Few studies have evaluated morphomic variables in patients with PDA, and most are limited to retrospective, single-center evaluations with small sample sizes, while some do not include patients with advanced PDA.14-23 While these studies did not provide biological rationale, in other cancers and healthy populations, metabolites have been shown to be distinctly associated with body compositions, including visceral fat being associated with high levels of triglycerides and inflammation.24,25 Establishing biological context for associations of survival with body compositions in patients with PDA could help us identify prognosticators and opportunities for intervention to improve survival.

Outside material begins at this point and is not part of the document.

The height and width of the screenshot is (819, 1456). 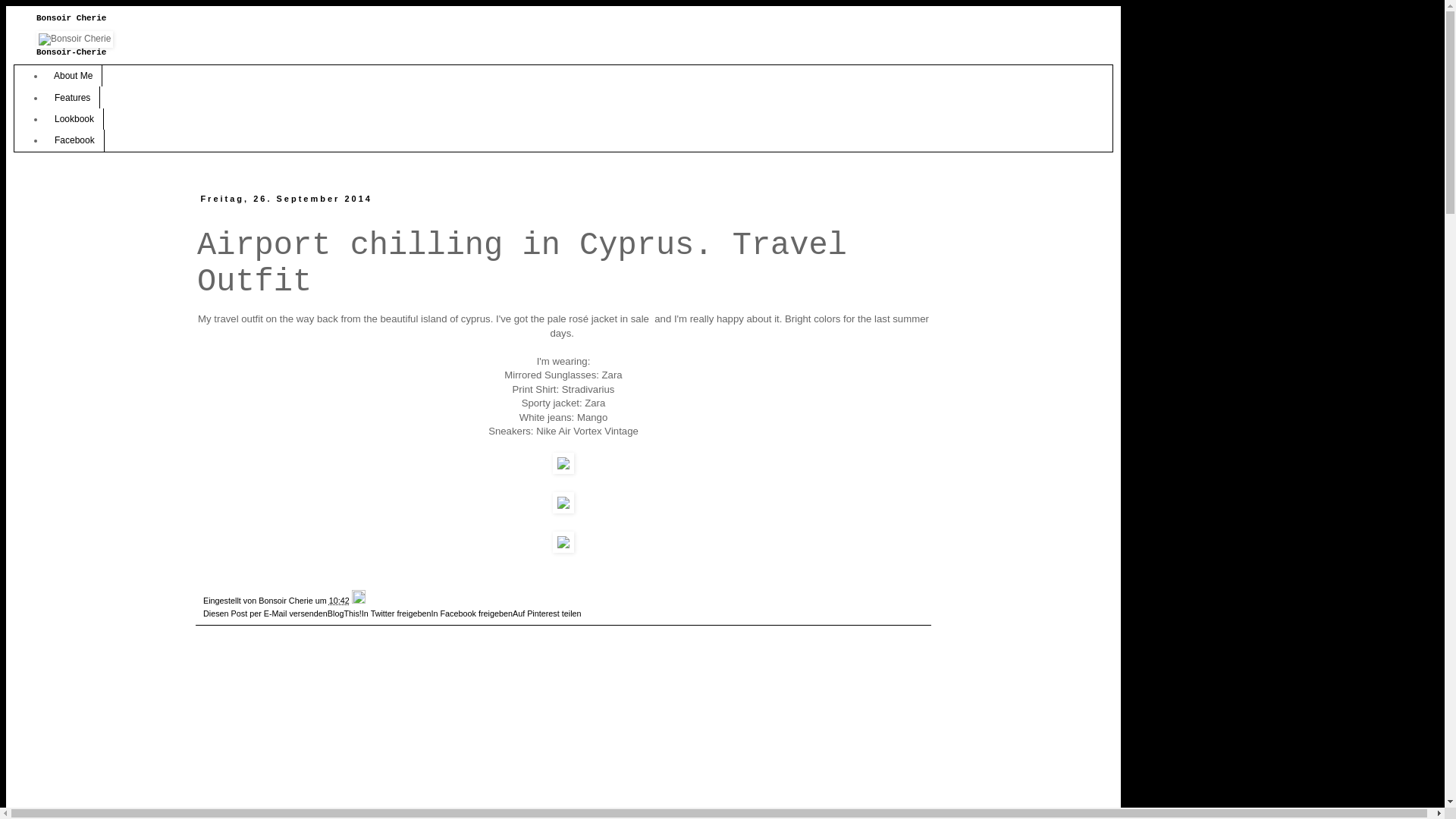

To address these literature gaps we identified a large, homogeneous patient population with metastatic PDA enrolled in a prospective, global, phase 3 randomized clinical trial for first-line chemotherapy. Overall, we aimed to study the association of BMI with patient survival, granularly evaluate associations of body composition variables with survival, and investigate the associations of metabolites with specific body compositions.

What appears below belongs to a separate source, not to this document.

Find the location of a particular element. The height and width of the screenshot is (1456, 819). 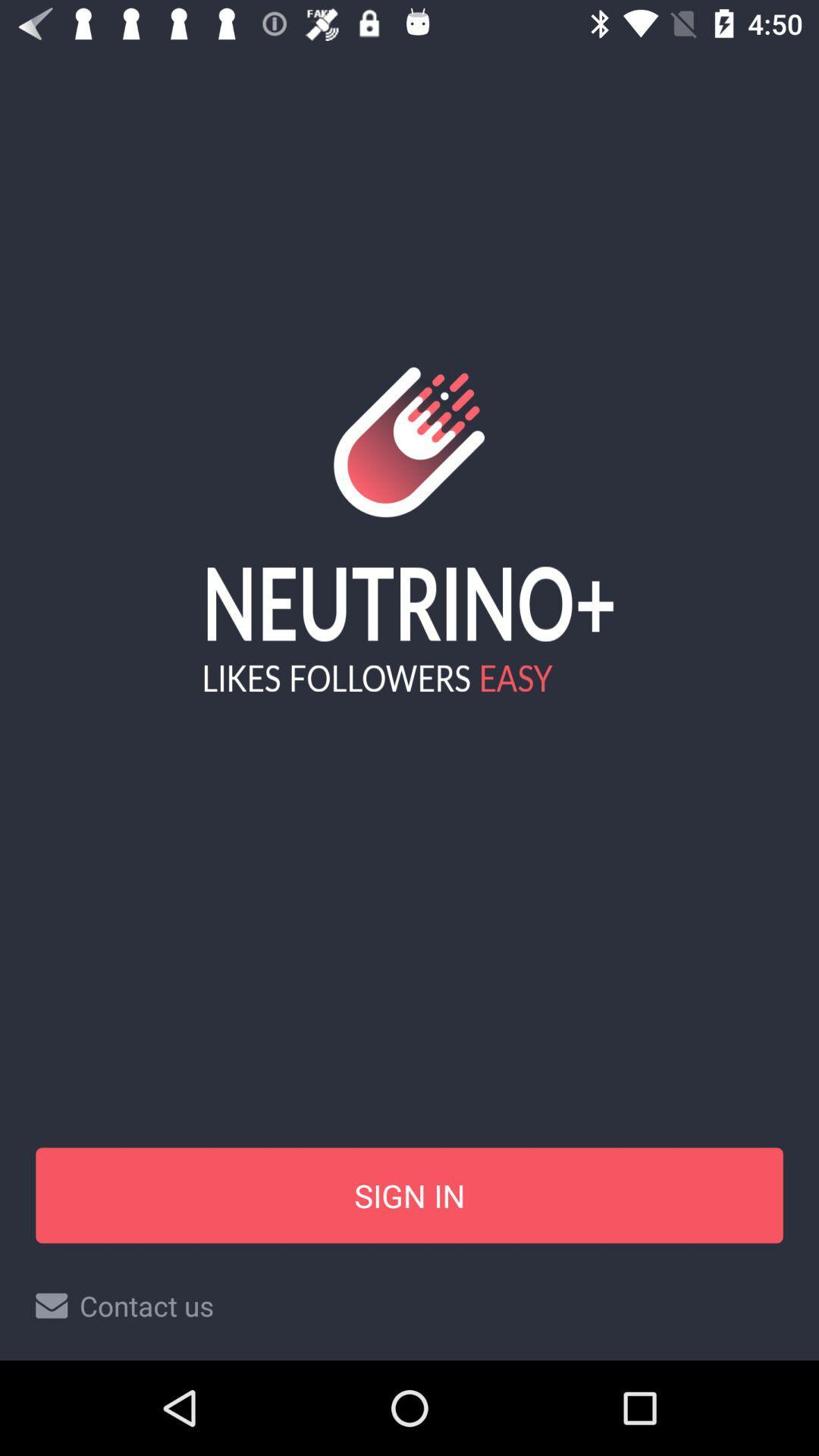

The reporting of this cohort study followed Strengthening the Reporting of Observational Studies in Epidemiology () reporting guideline.26 Patients in the Avenger500 phase 3 clinical trial,27 which enrolled from 2018 to 2020, were evaluated for inclusion. In total, 528 patients with metastatic PDA with no prior systemic chemotherapy for metastatic disease were randomized to 5-fluorouracil, leucovorin, oxaliplatin, and irinotecan (FOLFIRINOX) or modified FOLFIRINOX plus devimistat across 74 sites in Europe, Israel, Korea, and the US.27 All patients provided written informed consent to data use for research. The trial, and subsequent research, were approved by the ethics and institutional review board at each site. No difference was reported in median progression-free survival (PFS; 8.0 months; 95% CI, 7.2-11.1 months vs 7.8 months; 95% CI, 7.0-10.9 months), median (IQR) overall survival (OS; 11.7 [10.1-13.2] vs 11.1 [10.1-13.2] months), or overall response rate (34% vs 39%) between the control and experimental groups, respectively; thus, treatment group was not adjusted for in our analyses. Demographics, clinical variables, and anthropometrics were collected at baseline (after diagnosis and before therapy initiation). BMI was calculated as weight in kilograms divided by height in meters squared.26
Body Composition Measurements
Baseline computed tomography (CT) scans, mandated by the study protocol, were used for morphomic analysis. Scans were completed between 45 days before to 3 days after the start of chemotherapy. Body composition measures were retrieved from CT scans using automated algorithms within the Analytic Morphomics image processing platform developed at the University of Michigan.28-30 The algorithms were programmed in MATLAB version R2022b (MathWorks) using deep learning models, as previously described, with a mean (SD) accuracy of 0.975 (0.018) compared with manually delineated morphomic areas.31-33
Seven body composition variables including subcutaneous fat, visceral fat, muscle, and fascia area and/or density were extracted as defined in eTable 1 in Supplement 1.34 Morphomic area variables (expressed in millimeters squared) and densities (Hounsfield units) were created by summing measurements across the T10 to T12 and L1 to L4 vertebrae for primary analysis to comprehensively represent the abdomen, as well as T10 to T12 and L3 for sensitivity analysis 1 and 4 as described below. Morphomic indexes (expressed in centimeters squared per meter squared) were calculated by dividing area (centimeters squared) by height (meters squared). Ratios were calculated by dividing morphomic area variables by fascia area to describe the morphomic variable relative to body size, as opposed to absolute measures.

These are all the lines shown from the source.